### Aim of the task
Copy out the lines from the one with "Where should I" to the one with "pos(284,285)", both included, exactly as they stand.

### Excerpted data
+---+

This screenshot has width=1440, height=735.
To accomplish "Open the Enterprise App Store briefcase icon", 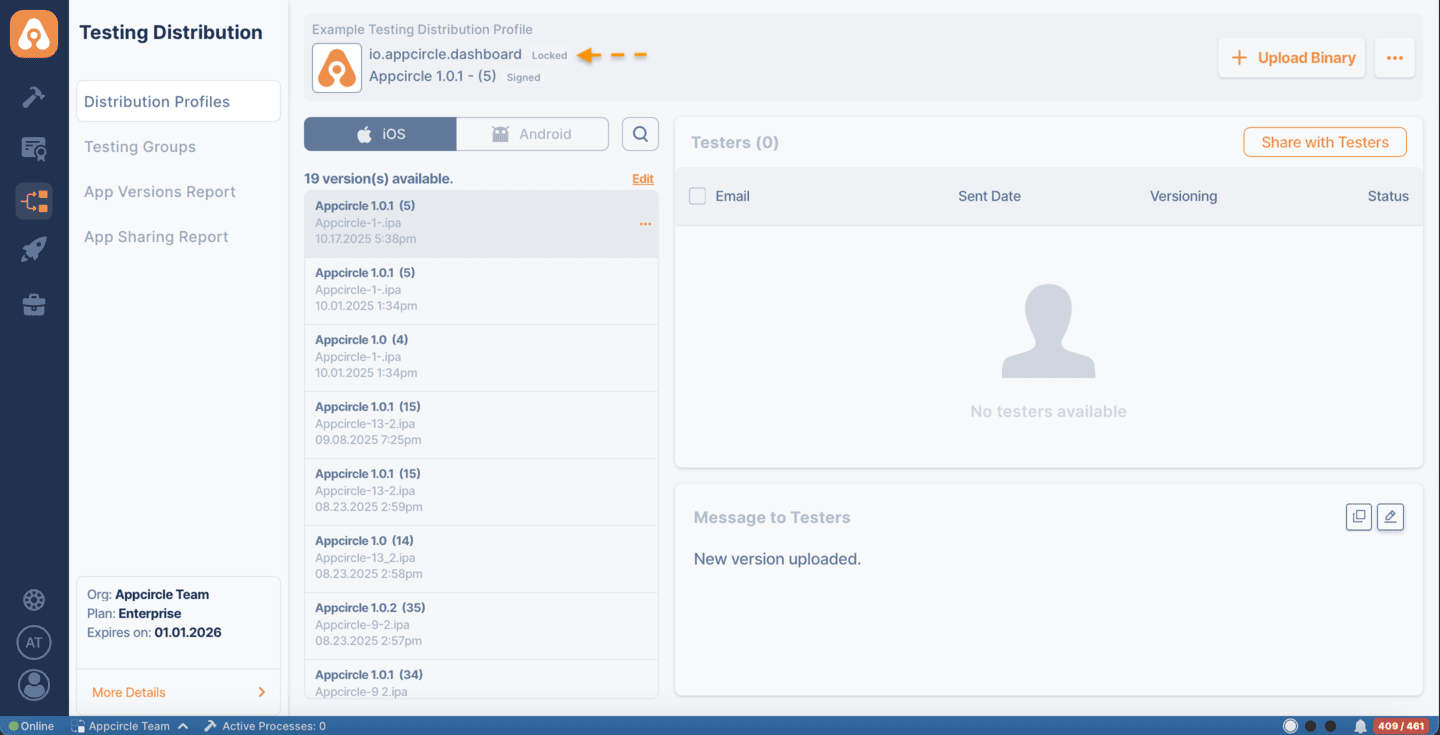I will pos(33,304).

+---+

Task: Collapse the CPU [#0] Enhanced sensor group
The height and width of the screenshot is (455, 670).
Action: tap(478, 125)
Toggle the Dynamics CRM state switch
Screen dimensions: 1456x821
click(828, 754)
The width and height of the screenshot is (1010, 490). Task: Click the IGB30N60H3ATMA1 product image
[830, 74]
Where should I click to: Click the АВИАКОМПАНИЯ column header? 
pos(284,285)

+---+

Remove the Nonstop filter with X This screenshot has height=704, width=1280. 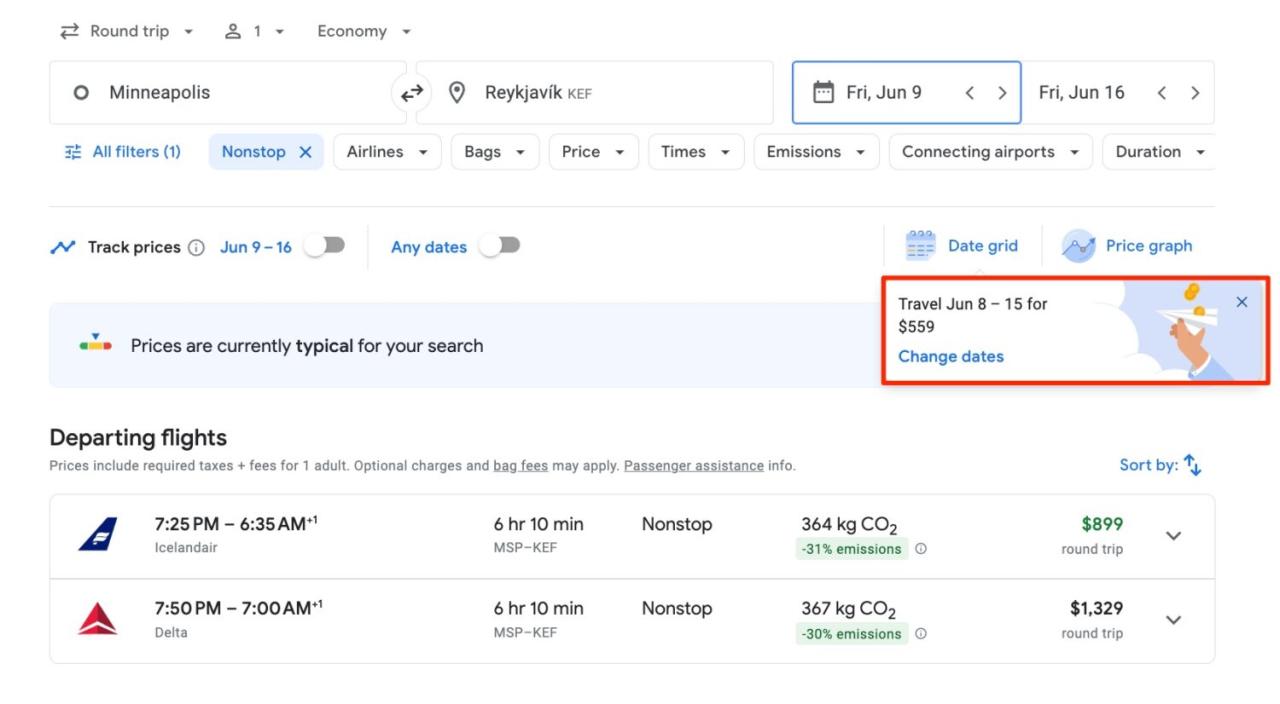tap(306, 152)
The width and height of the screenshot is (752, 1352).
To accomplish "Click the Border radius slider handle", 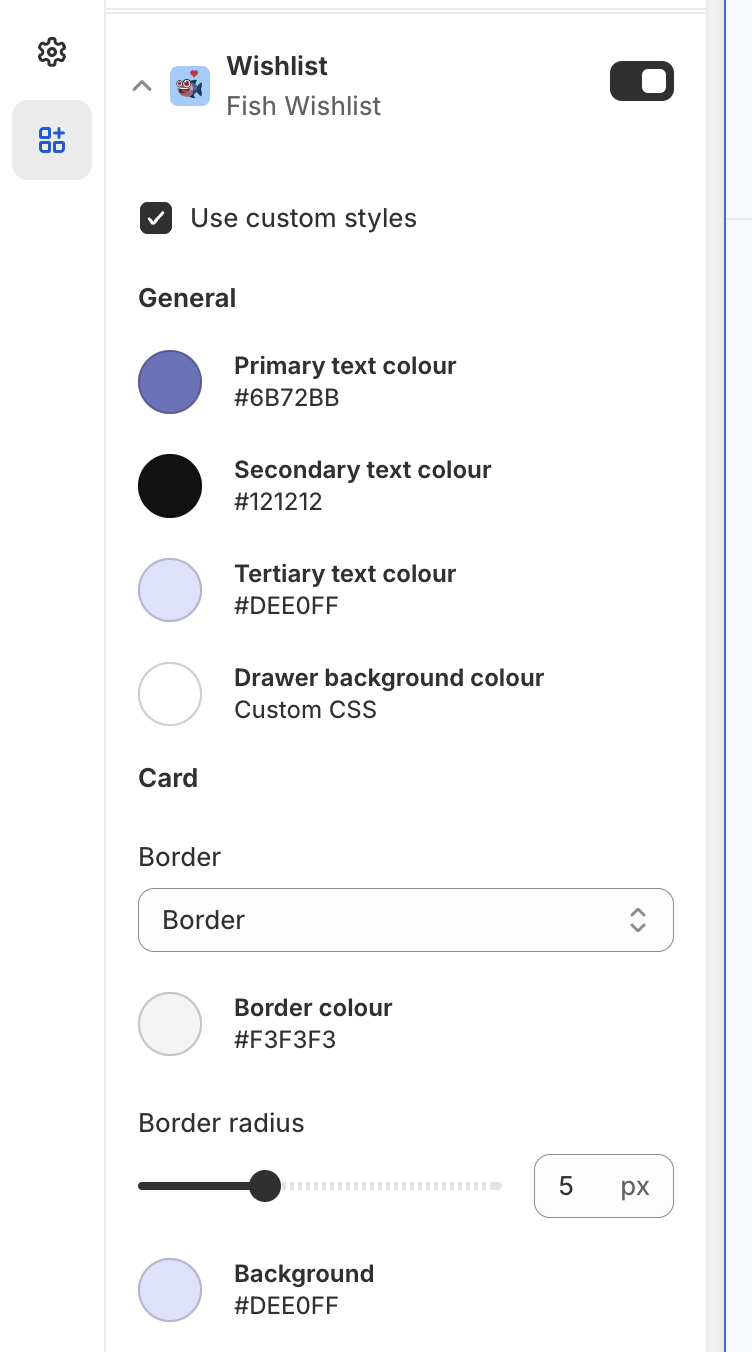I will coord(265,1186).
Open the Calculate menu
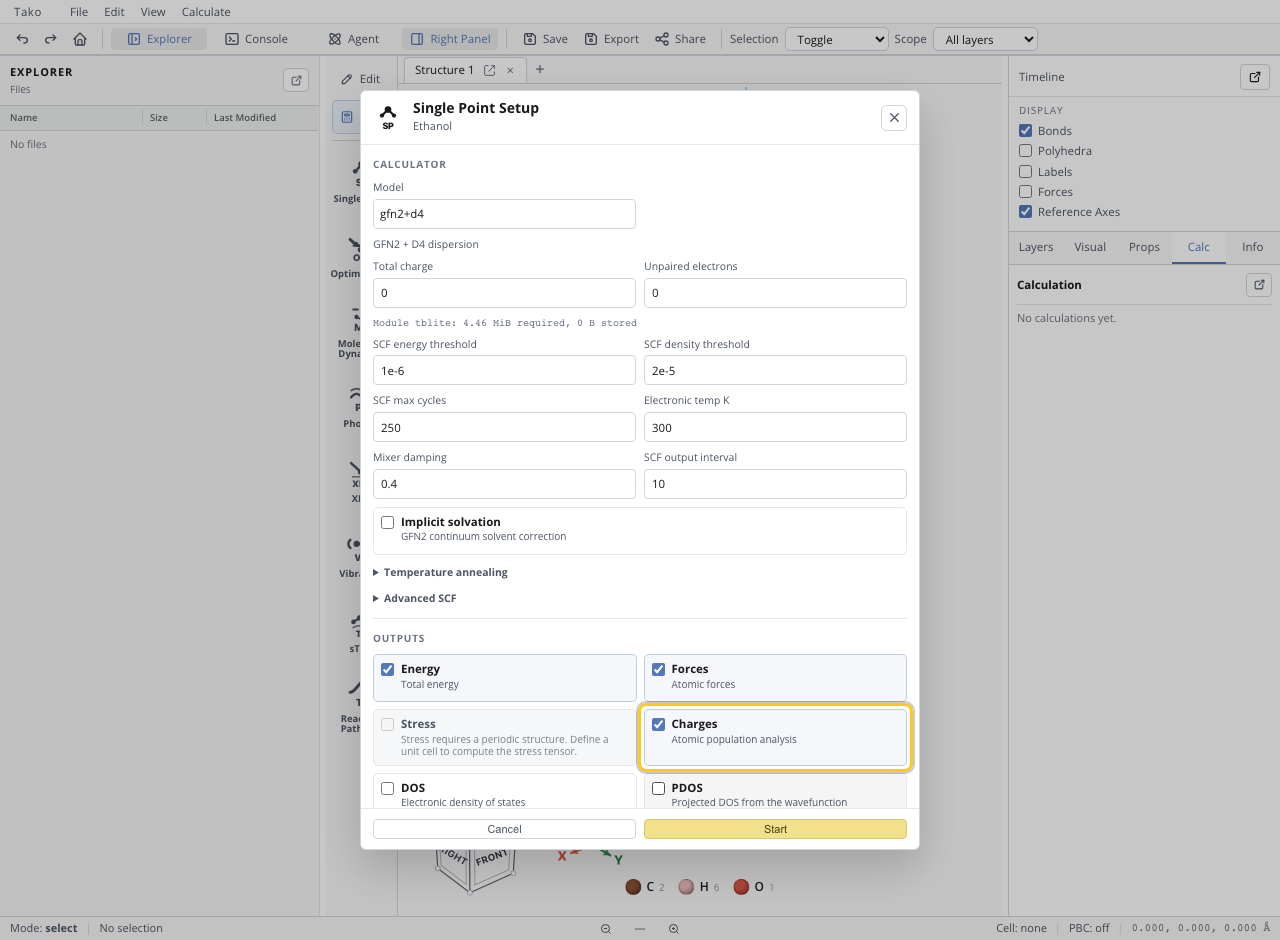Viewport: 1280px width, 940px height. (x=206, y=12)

+---+

### Result of the task
Where should I click to: Click the АВИАКОМПАНИЯ column header? 
pos(284,285)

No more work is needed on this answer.